• **ACTIVITY**
From the records that follow, return exactly the lines beginning at the one that contains "Image resolution: width=1024" and ending at the one that contains "Where should I click to: Click", pictures left out.

• **RAW DATA**
________________________________________

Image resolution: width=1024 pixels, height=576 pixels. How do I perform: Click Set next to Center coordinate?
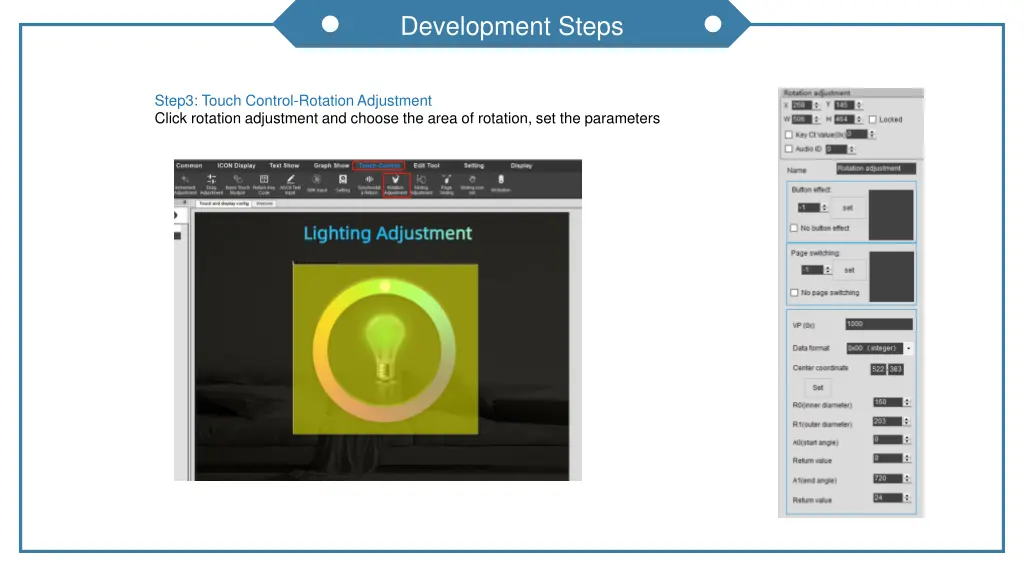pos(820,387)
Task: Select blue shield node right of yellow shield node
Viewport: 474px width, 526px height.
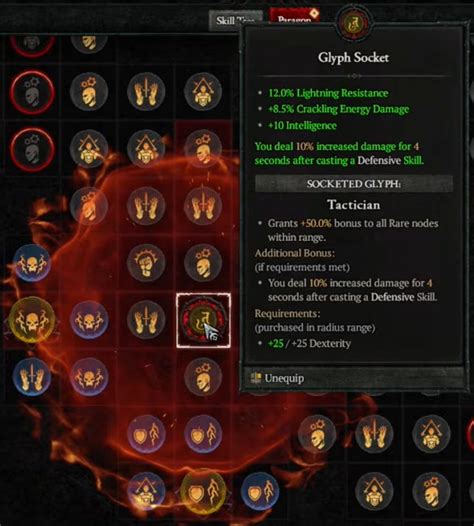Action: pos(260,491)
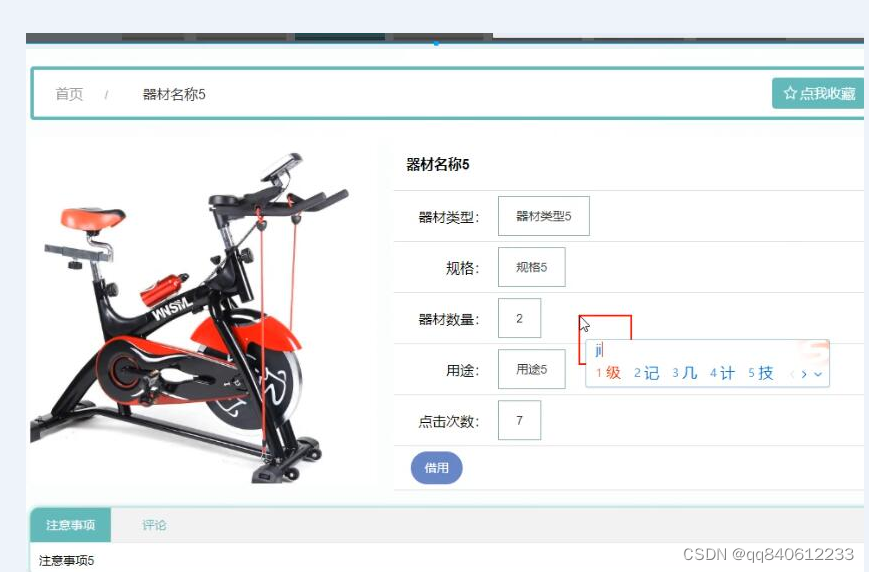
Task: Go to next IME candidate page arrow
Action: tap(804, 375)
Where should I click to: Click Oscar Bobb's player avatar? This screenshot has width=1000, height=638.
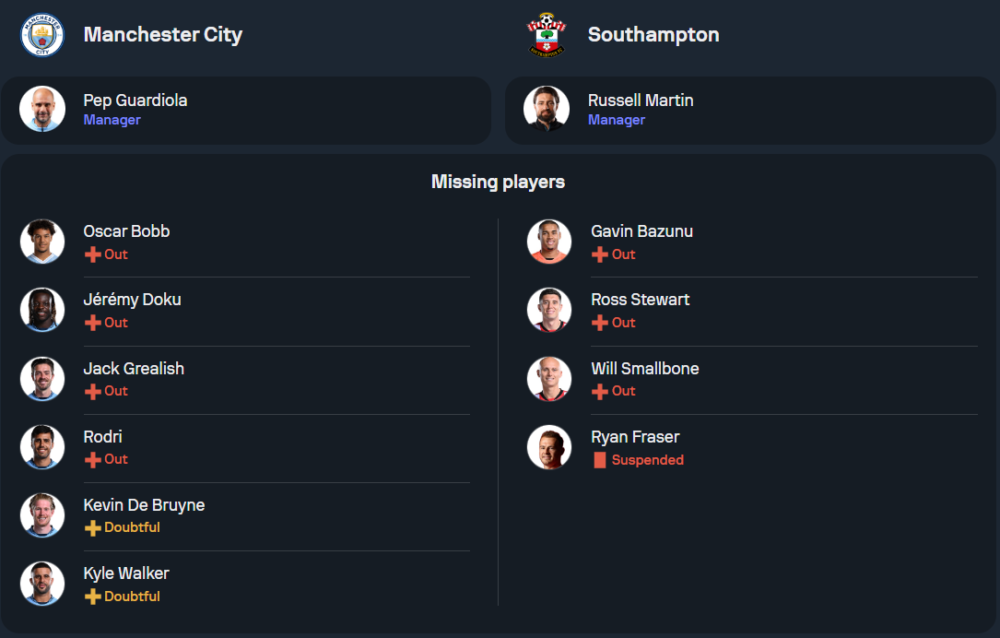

________________________________________

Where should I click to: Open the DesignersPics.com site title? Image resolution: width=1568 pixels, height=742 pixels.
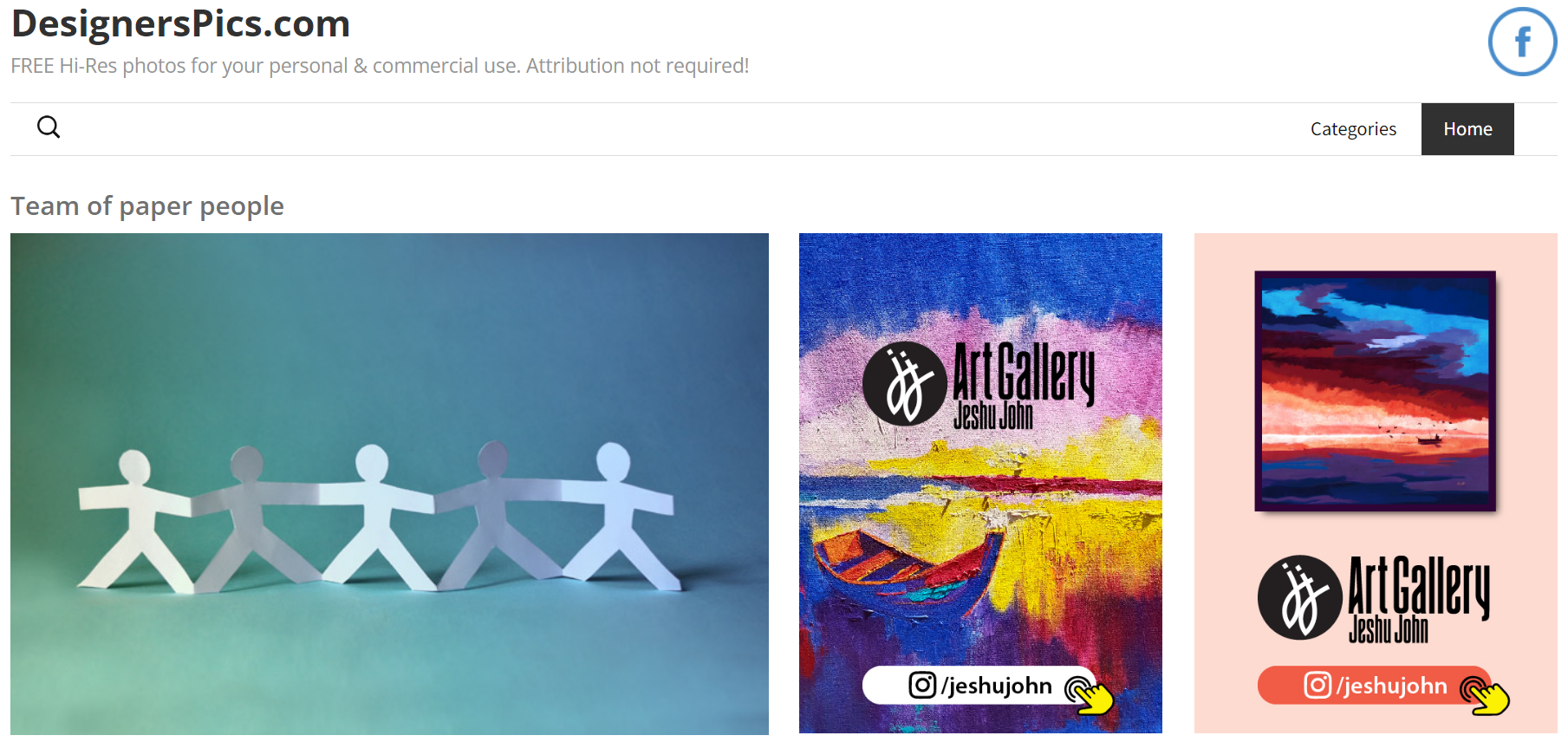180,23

________________________________________

• **ANSWER TO THIS EXERCISE**
Image resolution: width=1024 pixels, height=576 pixels. How do I perform: Click Set next to Center coordinate?
pos(820,387)
Task: Select blue shield node right of yellow shield node
Viewport: 474px width, 526px height.
Action: pos(260,491)
Task: Go to next IME candidate page arrow
Action: tap(804, 375)
Where should I click to: Click Oscar Bobb's player avatar? This screenshot has width=1000, height=638.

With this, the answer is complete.